(How to complete this task) Write down exactly the lines of the listing below, beginning with the one containing "[X] (1098, 1547)" and closing with the final line.

******************************

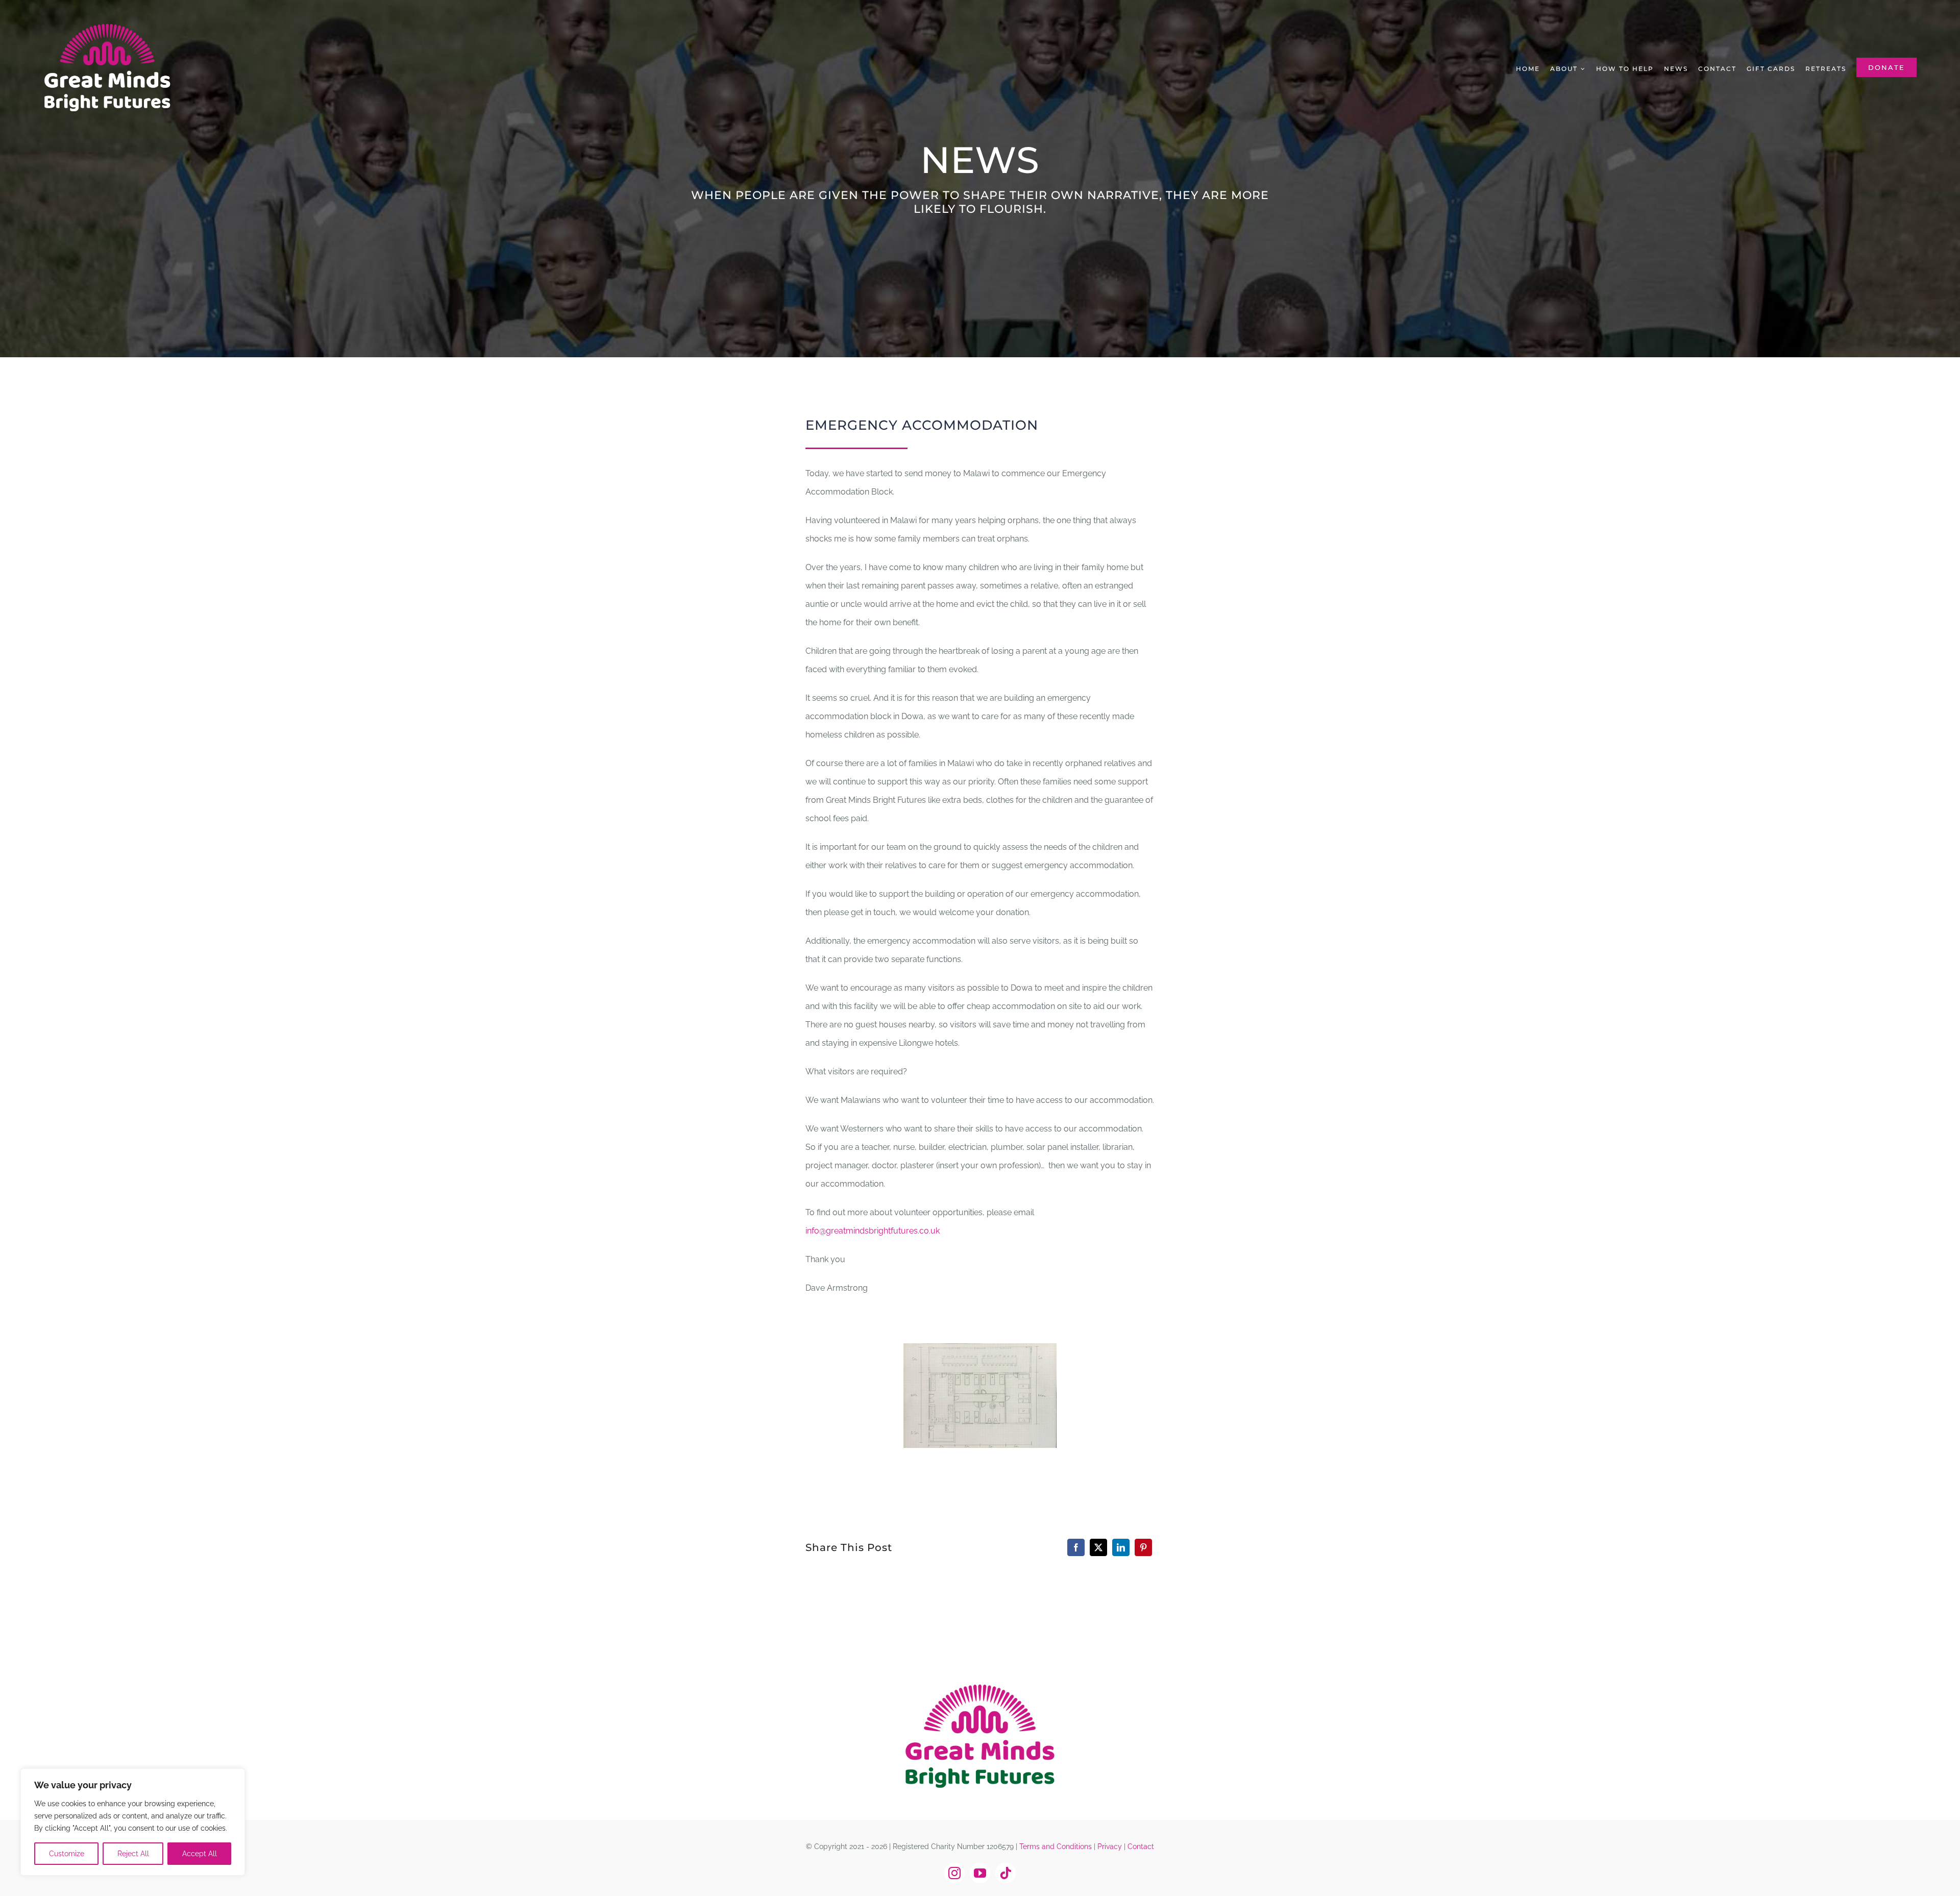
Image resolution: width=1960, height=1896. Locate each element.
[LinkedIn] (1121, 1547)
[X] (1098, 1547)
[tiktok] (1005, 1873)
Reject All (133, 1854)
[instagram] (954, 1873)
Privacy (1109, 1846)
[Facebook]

******************************

(Answer space)
[X] (1098, 1547)
[tiktok] (1005, 1873)
Reject All (133, 1854)
[instagram] (954, 1873)
Privacy (1109, 1846)
[Facebook]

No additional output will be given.